=== AUSZUG ===
Gemäss meinem Code versuche ich ja jetzt die Datei exportieren.php in die Datei "CSV-Export-vokker.csv" zu speichern, das geht logischerweise völlig falsch. Ich habe aber keinen Link wie www.vokker.net/export/data.csv oder etwas in dieser Art, nur dieses Pop-Up.


----------



## HoaX (8. Feb 2010)

Wieso logischerweise falsch? Was ist denn der Fehler?

Das einzige Problem was ich sehe ist, dass du bei "in.read" die Anzahl der gelesenen Bytes nicht merkst und danach einfach das gesamte Array in die Datei schreibst, auch wenn nur 5 Bytes gelesen wurden.


----------



## NthDegree (8. Feb 2010)

Ich bin der Meinung dass ich momentan den Inhalt der Datei exportieren.php auslese, darum meine ich logischerweise falsch. Ich möchte ja den Inhalt der csv datei, welche mir zum Download angeboten wird. Odr ist diese Datei in dieser exportieren.php? Mache ich einen Denkfehler?

=== AUFGABENZIEL ===
Schreibe den Forenthread zum CSV-Download über exportieren.php im Anschluss an den letzten Beitrag weiter. Die Datensätze stammen aus einer anderen Quelle als der Auszug.

=== BEREITGESTELLTE DATENSÄTZE ===
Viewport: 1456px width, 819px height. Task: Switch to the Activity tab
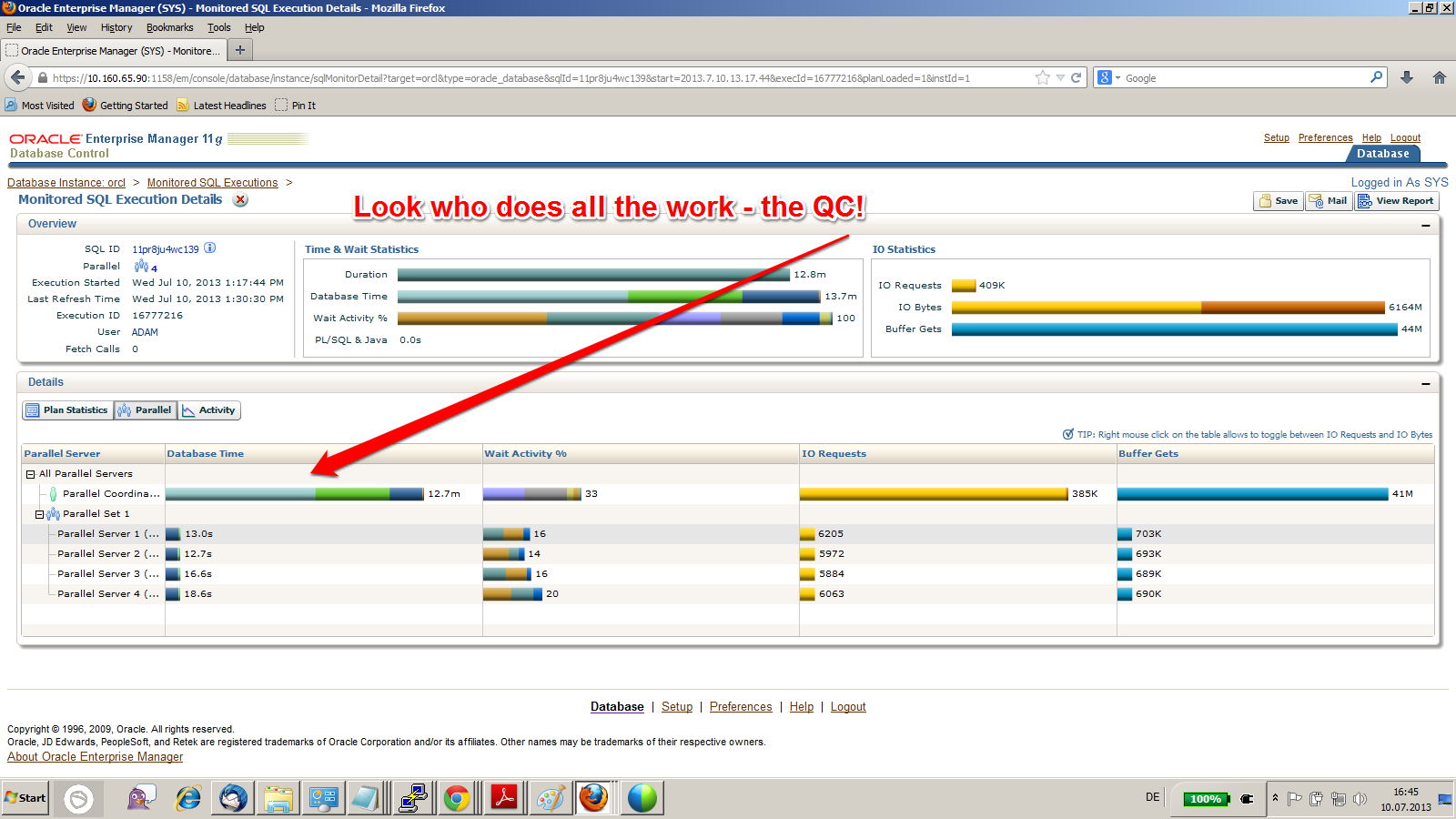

* * *

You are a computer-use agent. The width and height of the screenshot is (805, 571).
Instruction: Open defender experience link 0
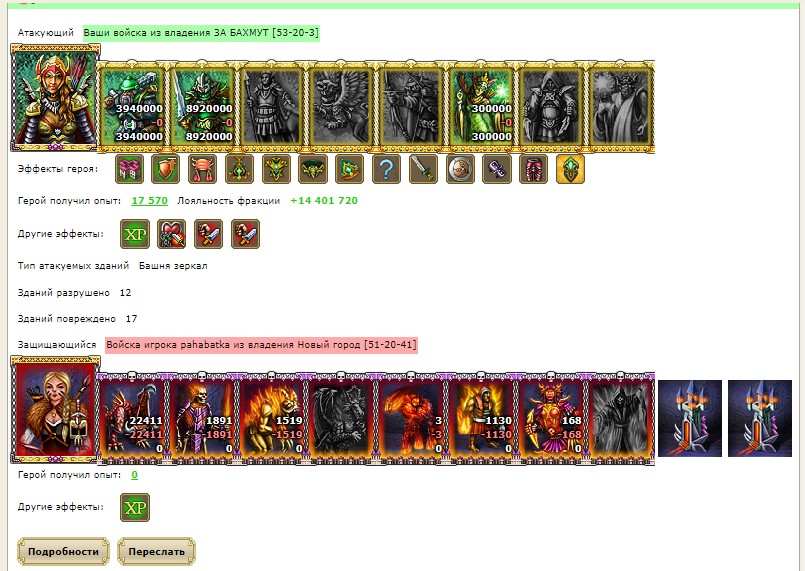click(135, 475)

=== ANTWORT ===
----------



## ARadauer (9. Feb 2010)

Ich bete zu Gott, dass du nie den Inhalt von exportieren.php auslesen wirst, da wir sonst ein reißen Problem in der PHP welt haben ;-) Du ließt höchtens das aus, was die php Datei erzeugt...


Funktioniert dein Skript für den Download der Datei? Falls du es nicht weißt, leg dir auf irgend einen webspace eine CSV Datei und probiers aus... dann kannst du schon mal den Fehler eingrenzen...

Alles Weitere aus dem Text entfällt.